Le emozioni, almeno quelle fondamentali quali la tristezza, la gioia, il disgusto o la sorpresa, sono innate, così come la capacità di identificarle nell’Altro. Dunque la domanda è: perché, crescendo, fanno così tanta paura? Perché si giunge a considerarle alla stregua di nemici da cui difendersi, di segni di debolezza di cui faremmo volentieri a meno?
Occorre ricordare che viviamo in un contesto sociale nel quale apprendiamo a relazionarci con il mondo, sia esso esterno o interno, e dunque l’influenza degli adulti significativi con i quali interagiamo nell’infanzia e nella pre-adolescenza è enorme nel determinare la nostra futura identità cognitiva ed emotiva.
In molti contesti familiari esprimere le proprie emozioni è visto come elemento di vergogna, come segno di fragilità da rifiutare e non da accogliere e valorizzare. Quello che si insegna è il primato della razionalità, considerata come unico strumento davvero utile per interagire con il mondo esterno; il bambino viene rinforzato, in tal senso, a controllare e gestire il proprio mondo interiore, e a temerlo per il potere distruttivo che potrebbe avere. Essere in balia delle proprie emozioni è perciò considerato come il peggiore dei mali possibili, da un lato perchè esse provocherebbero la perdita del controllo, considerato ormai l’unico strumento con il quale poter affrontare il mondo, dall’altro perché sarebbero causa di giudizio negativo da parte dell’Altro, possibili strumenti di rifiuto e di ghettizzazione sociale.
La timidezza, la fobia sociale, gli eccessi di rabbia; ognuna di queste forme di disagio nasconde il cosiddetto schema di “inibizione emotiva”. L’individuo tenta in tutti i modi di tenere le proprie emozioni nascoste alla vista, propria ed altrui, di inibirle appunto, di non affrontarle né tentare di elaborarle.
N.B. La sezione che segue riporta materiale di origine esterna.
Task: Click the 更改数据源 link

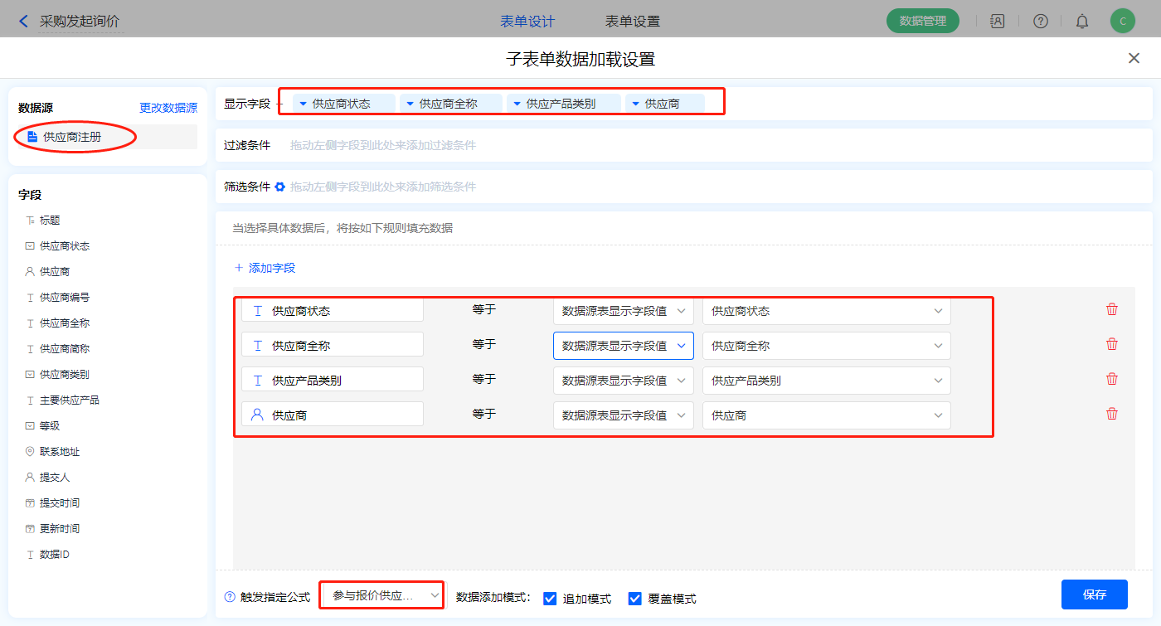Action: coord(168,108)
Le evita per la paura di poterne essere travolto, di diventarne schiavo, di mostrare una fragilità che nessuno potrebbe accettare.
I gruppi dei cosiddetti “emotivi anonimi”, ormai sempre più presenti e radicati anche in Italia, si ispirano agli “Alcolisti anonimi”, e come questi ultimi basano il percorso terapeutico su riunioni settimanali dove si è liberi di confrontarsi con gli altri partecipanti, di “sfogare” emozioni represse o taciute, di esporsi ad esse, riducendo da un lato l’ansia di sentirsi “nudo” di fronte agli occhi dell’estraneo, e dall’altro la portata di convinzioni del tipo “sarà terribile permettere alle mie emozioni di esserci, perché esse mi distruggeranno, e mi porteranno a perdere il controllo della mia vita”.
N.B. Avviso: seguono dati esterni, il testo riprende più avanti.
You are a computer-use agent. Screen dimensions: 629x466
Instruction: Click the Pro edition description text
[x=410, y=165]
Questo è senza dubbio un percorso duro, faticoso, ma utile. Rischia, però, di non essere sempre sufficiente a risolvere il problema; di produrre sì dei benefici, ma di breve termine, e a volte, scarsamente generalizzabili in contesti differenti da quelli del gruppo di terapia. Se la paura delle proprie emozioni è intimamente correlata ad uno schema di Inibizione emotiva, è necessario affrontare le origini dello stesso, cercando di limitarne la portata con un percorso cognitivo, emotivo e comportamentale individuale, con l’uso di una relazione terapeutica più stretta e più immediata di quello che questi gruppi di supporto permettono. È sempre più importante, ormai, saper distinguere tra supporto e terapia; una differenza non più, o non soltanto tecnica, ma soprattutto qualitativa. Avere la capacità di comprendere il bisogno di sostegno è senza dubbio un elemento importante nella cura del disagio; ma essa rischia di essere insufficiente se non è accompagnata da una terapia vera e propria, l’unica capace di affrontare senza se e senza ma la paure più profonde, le credenze più distorte, e di promuovere quel benessere a cui tutti dobbiamo legittimamente aspirare.